# EXTRAIT DE PAGE

CADTM : 28 décembre par Eric Toussaint

Pour éviter de reproduire la capitulation que nous avons connue en Grèce en 2015, je fais dix propositions sur la prise de pouvoir par le peuple |1|.

La première proposition est la nécessité, pour un gouvernement de gauche, de désobéir, de manière très claire et annoncée au préalable, à la Commission européenne. Le parti qui prétend, ou la coalition de partis qui prétendent gouverner et, bien sûr, je pense par exemple à l’Espagne, devront refuser d’obéir, dès le début, aux exigences d’austérité, et s’engager à refuser l’équilibre budgétaire. Il faudra dire : « Nous ne respecterons pas l’obligation décrétée par les traités européens de respecter l’équilibre budgétaire » parce que nous voulons augmenter les dépenses publiques pour lutter contre les mesures anti-sociales et d’austérité, et pour entreprendre la transition écologique. Par conséquent, le premier point est de s’engager d’une manière claire et déterminée à désobéir. Selon moi, après la capitulation grecque, il est essentiel d’abandonner l’illusion d’obtenir de la Commission européenne et des autres gouvernements européens qu’ils respectent la volonté populaire. Conserver cette illusion nous conduirait au désastre. Nous devons désobéir.

Deuxième point : S’engager à appeler à la mobilisation populaire. Tant au niveau de chaque pays qu’au niveau européen. Cela aussi a échoué l’année dernière en Grèce. Il est évident que les mouvements sociaux européens ne furent pas à la hauteur en termes de manifestations, qui certes eurent lieu, mais ne montrèrent pas un niveau suffisant de solidarité avec le peuple grec. Mais il est vrai aussi que l’orientation stratégique de Syriza ne prévoyait pas de faire appel à la mobilisation populaire au niveau européen, ni même de faire appel à la mobilisation populaire en Grèce. Et quand ils ont appelé à la mobilisation par le référendum du 5 Juillet 2015, ce fut pour ensuite ne pas respecter la volonté populaire de 61,5% des Grecs, qui refusèrent d’obéir aux exigences des créanciers.

Troisième point : S’engager à organiser un audit de la dette avec la participation des citoyens. Je dirais que cet audit devra être simultané à la suspension des remboursements de la dette. Les situations dans 28 pays de l’Union européenne sont différentes. Il y a des pays européens où la suspension des remboursements est une mesure de nécessité absolue et prioritaire, comme dans le cas de la Grèce, et comme serait le cas du Portugal et de Chypre. En Espagne, il faudrait voir. Dans d’autres pays, il est possible de réaliser d’abord l’audit et ensuite décider de la suspension des remboursements. Ces mesures doivent être mises en œuvre en tenant compte de la situation spécifique de chaque pays.

# BLOC DE DONNÉES

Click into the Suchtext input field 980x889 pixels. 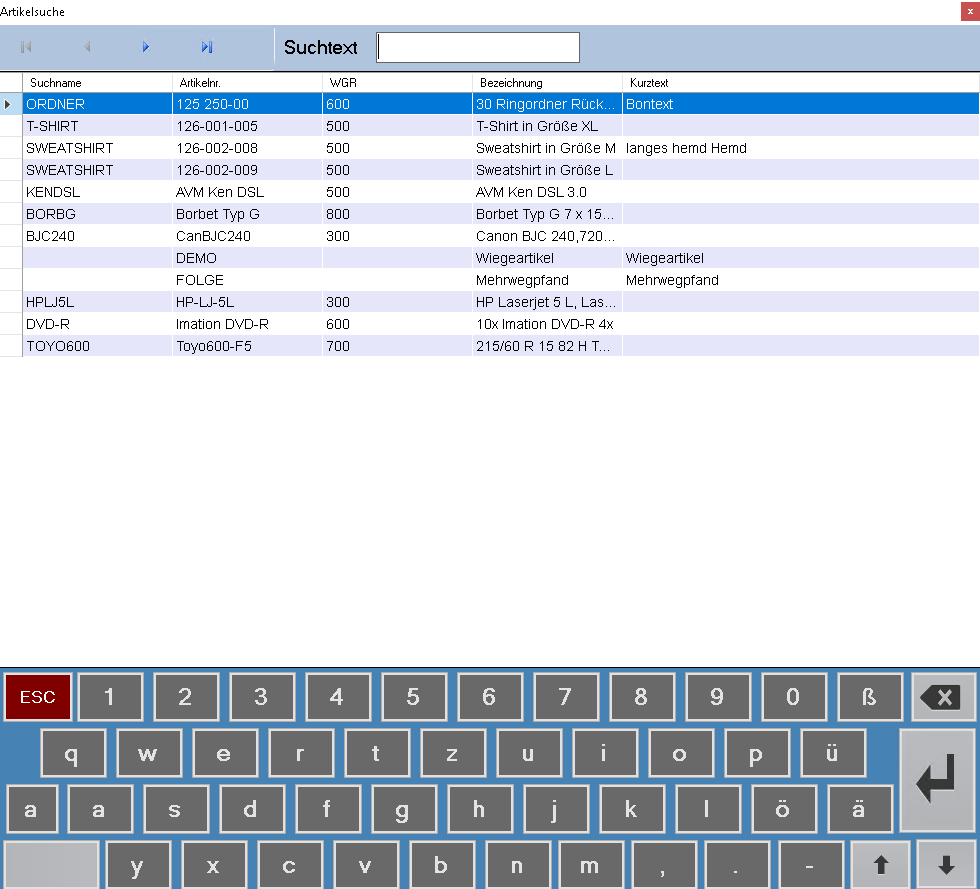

# CONSIGNE
Prolongez l'extrait de page consacré aux propositions pour éviter une nouvelle capitulation comme celle de la Grèce, en reprenant juste après sa dernière phrase.

# RÉPONSE ATTENDUE
Quatrième mesure. Mettre en place des contrôles des mouvements de capitaux. Et tenir compte de ce que cela signifie. C’est à dire aller à l’encontre de l’idée selon laquelle il serait interdit aux citoyens de transférer quelques centaines d’euros à l’étranger. Il est évident que les transactions financières internationales seront autorisées jusqu’à un certain montant. Par contre, il s’agit de mettre en place un contrôle strict sur les mouvements de capitaux au-dessus d’un certain montant des transferts.

Cinquième mesure : Socialiser le secteur financier et le secteur de l’énergie. Selon moi, socialiser le secteur financier ne consiste pas seulement à développer un pôle bancaire public. Il s’agit de décréter un monopole public sur le secteur financier, à savoir les banques et les sociétés d’assurance. Une socialisation du secteur financier sous contrôle citoyen. C’est-à-dire transformer le secteur financier en service public |2|. Dans le cadre de la transition écologique, bien sûr, la socialisation du secteur de l’énergie est également une mesure prioritaire. Il ne peut y avoir de transition écologique sans monopole public sur le secteur de l’énergie, tant au niveau de la production que de la distribution.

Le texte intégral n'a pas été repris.